9.1 - A Working Data Set9.1 - A Working Data Set
Throughout this lesson, we will investigate a number of examples that illustrate how to create different informats and formats for several different variables. To do so, we will use a subset of the demographic (or "background") data collected on 638 subjects once enrolled in the National Institute of Health's Interstitial Cystitis Data Base (ICDB) Study. Not surprisingly, the ICDB Study collected data on people who were diagnosed as having interstitial cystitis! The primary reason for conducting the study was that interstitial cystitis is a poorly understood condition that causes severe bladder and pelvic pain, urinary frequency, and painful urination in the absence of any identifiable cause. Although the disease is more prevalent in women, it affects both men and women of all ages. For the ICDB Study, each subject was enrolled at one of seven clinical centers and was evaluated four times a year for as many as four years.
It will probably be helpful for you to take a peek at the background data form on which the data were collected. In order to run the SAS programs in this lesson, you'll need to save the background data set to a directory on your computer. To do so, right-click the link and select the "Save Link As" option. A Save dialog box will appear and allow you to save the data file to the location you choose on your computer.
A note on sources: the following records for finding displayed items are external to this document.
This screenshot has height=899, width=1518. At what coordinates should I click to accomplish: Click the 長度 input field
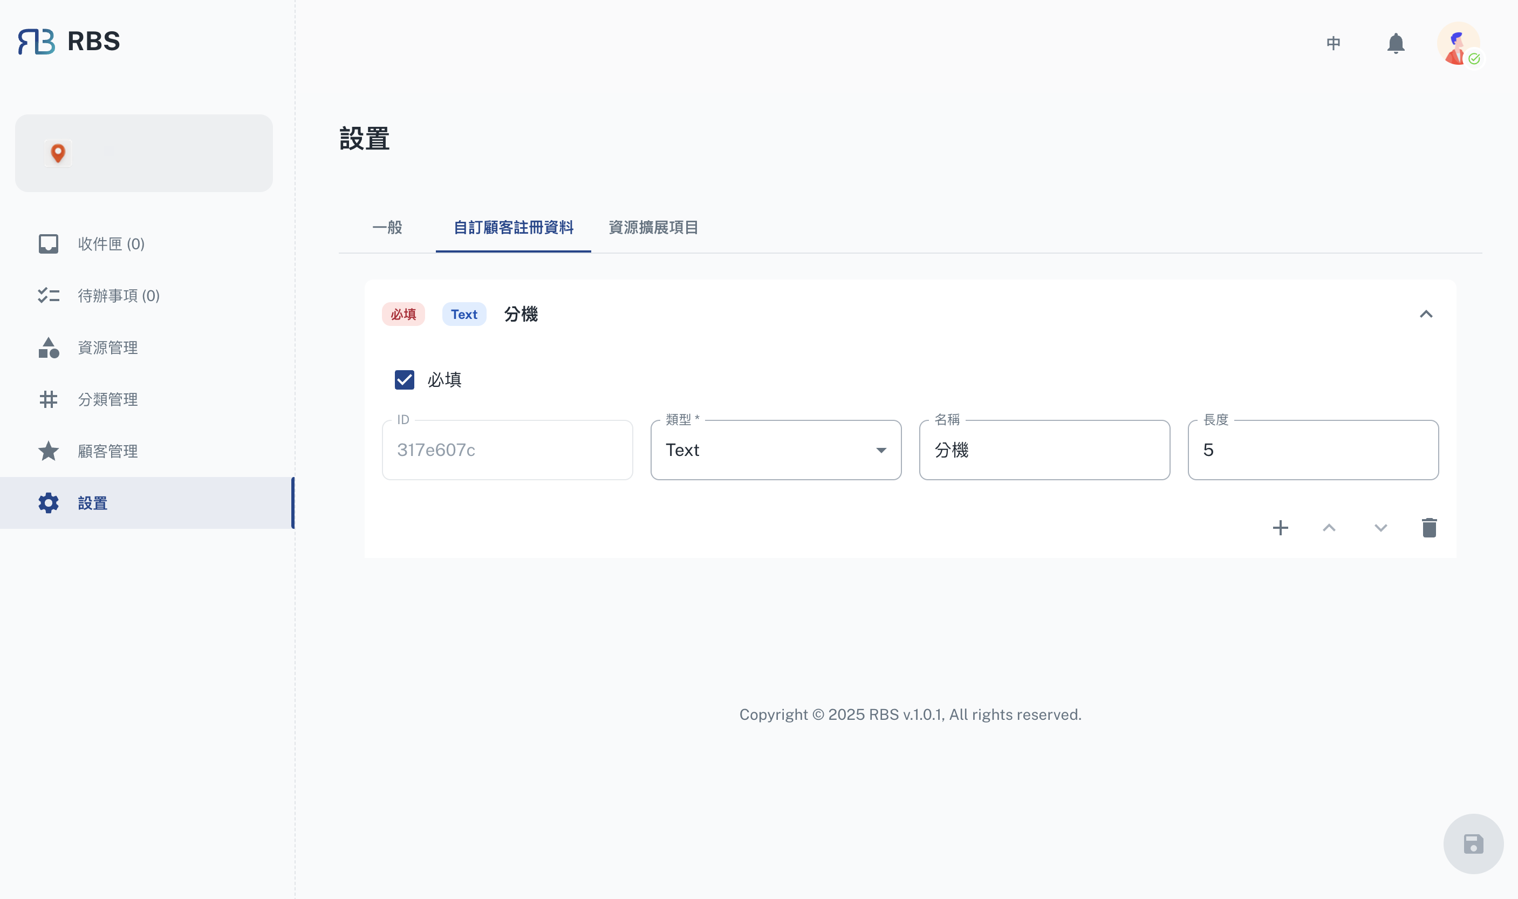point(1312,450)
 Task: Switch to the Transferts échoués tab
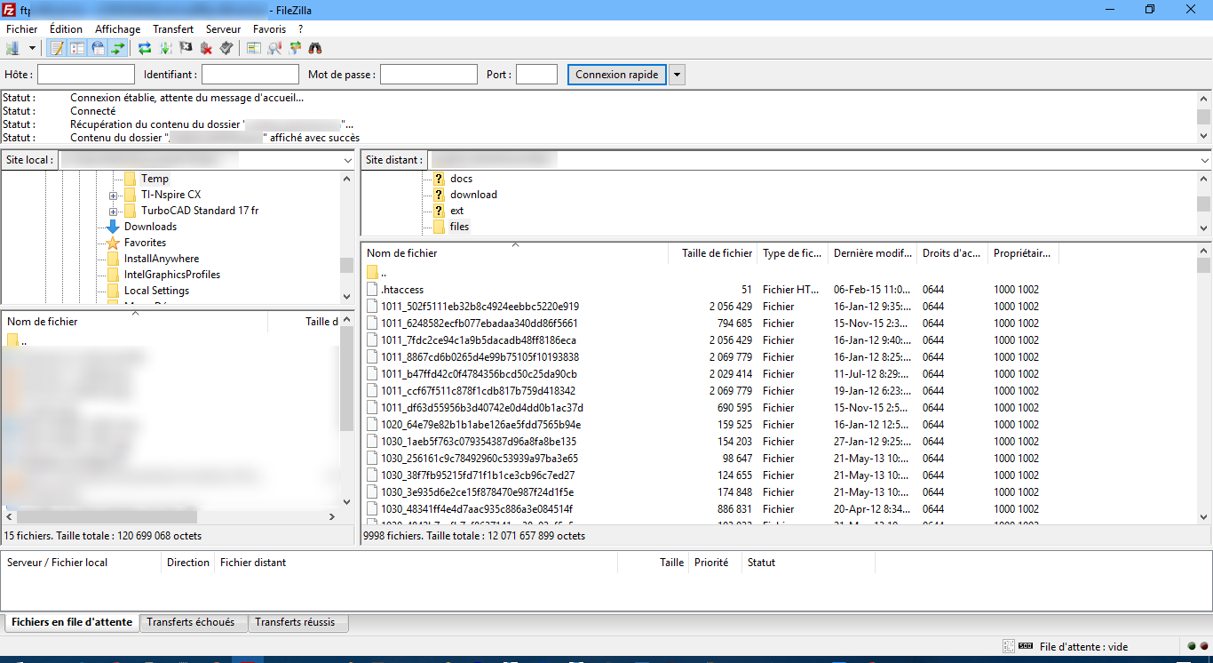pos(191,623)
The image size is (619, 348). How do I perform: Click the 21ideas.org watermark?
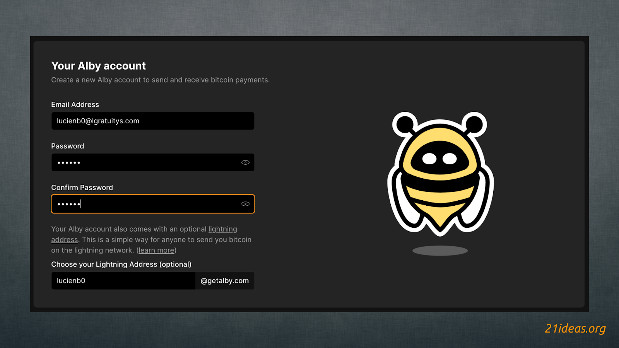pyautogui.click(x=575, y=328)
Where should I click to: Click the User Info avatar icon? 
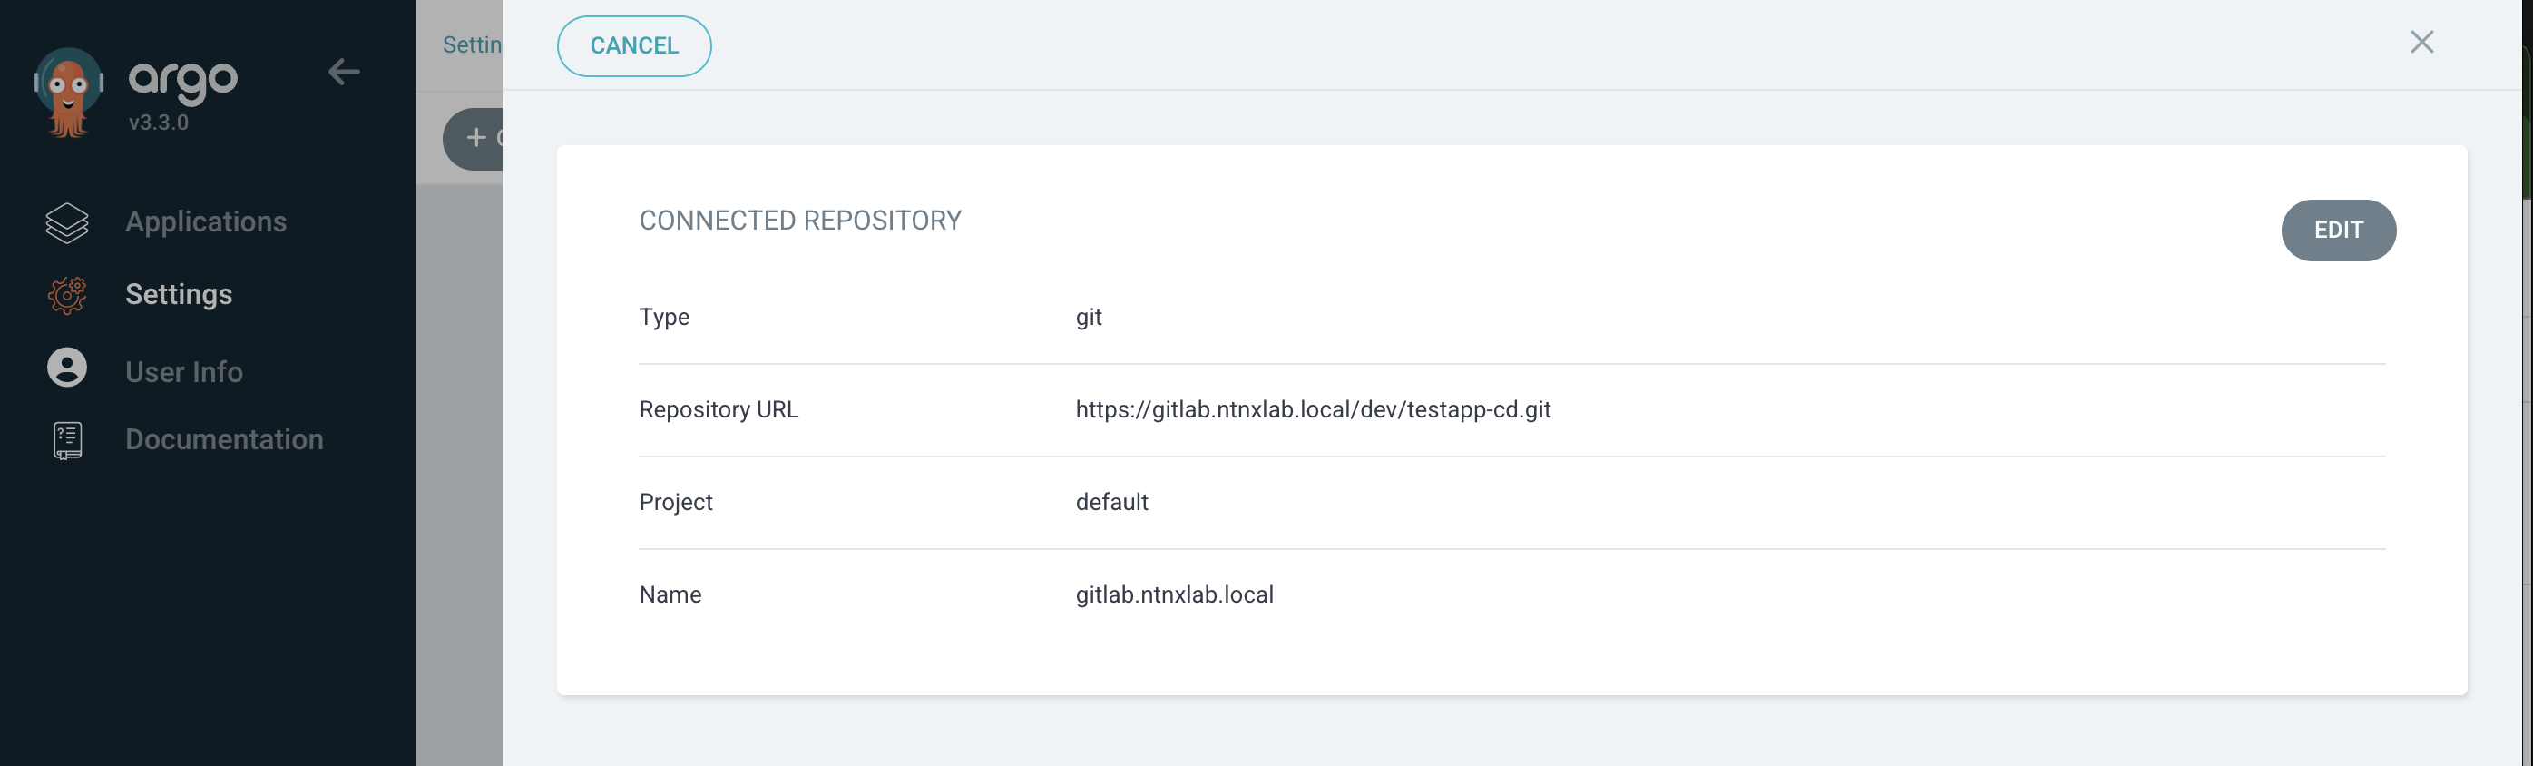(67, 369)
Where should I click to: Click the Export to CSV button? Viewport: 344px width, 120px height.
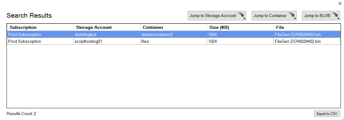pos(327,113)
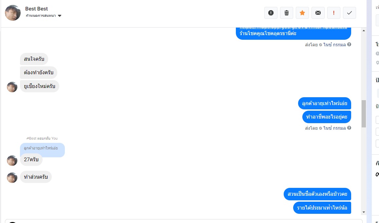Open the Google Maps link in top message
Viewport: 379px width, 223px height.
(x=293, y=28)
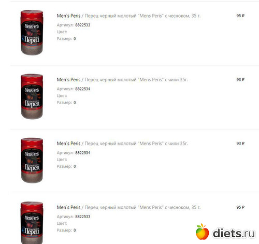Click the diets.ru apple logo icon
Viewport: 259px width, 244px height.
202,232
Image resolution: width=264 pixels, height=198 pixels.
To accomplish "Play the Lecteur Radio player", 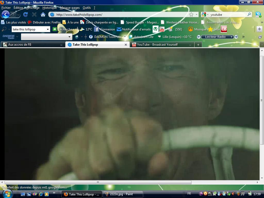I will (199, 37).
Because there are 638 observations and 16 variables in the permanent background data set icdb.back, the data on just ten subjects and nine variables are selected when creating the temporary working background data set back. The following SAS program creates the subset:
OPTIONS PS = 58 LS = 80 NODATE NONUMBER; LIBNAME icdb 'C:\Simon\icdb\data'; DATA back; set icdb.back; age = (v_date - b_date)/365.25; if subj in (110051, 110088, 210012, 220004, 230006, 310083, 410012, 420037, 510027, 520017); keep subj v_date b_date age sex state country race relig; format age 4.1; RUN; PROC PRINT; title 'Output Dataset: BACK'; RUN;
Launch the SAS program. Then, edit the LIBNAME statement so it reflects the location where you saved the background data set. Then, run the program and review the contents of the print procedure to familiarize yourself with the structure and contents of the subset data set called back.
Note that the IF statement tells SAS which ten subjects we want included in the back data set. And, the KEEP statement tells SAS which nine variables we want included in the back data set. We will learn more about the KEEP statement in Stat 481. You might also want to note that the FORMAT statement tells SAS to use the SAS-provided w.d format to display an age as 44.7, say.
We'll also need to work with an raw data file version of the subset data set. The following SAS code creates the ascii raw data file, in column format, from the temporary back data set:
DATA _NULL_; set back; file 'C:\simon\icdb\data\back.dat'; put subj 1-6 @8 b_date mmddyy8. sex 17 race 19 relig 21 state 23-24 country 26-27 @29 age 4.1 @34 v_date mmddyy8.; RUN;
The SAS data set name _NULL_ tells SAS to execute the DATA step as if it were creating a new SAS data set, but no observations and no variables are written to an output data set. The PUT statement tells SAS to write the variables — in the format specified — to the filename specified (back.dat) in the FILE statement. The specifications used in the PUT statement are similar to the specifications used in the INPUT statement.
Launch the SAS program. Then, edit the FILE statement so it reflects the location where you would like the raw data file saved. Then, run the program. Open the newly created back.dat file in an ascii editor, such as NotePad, to convince yourself that its structure and contents are similar to the back data set.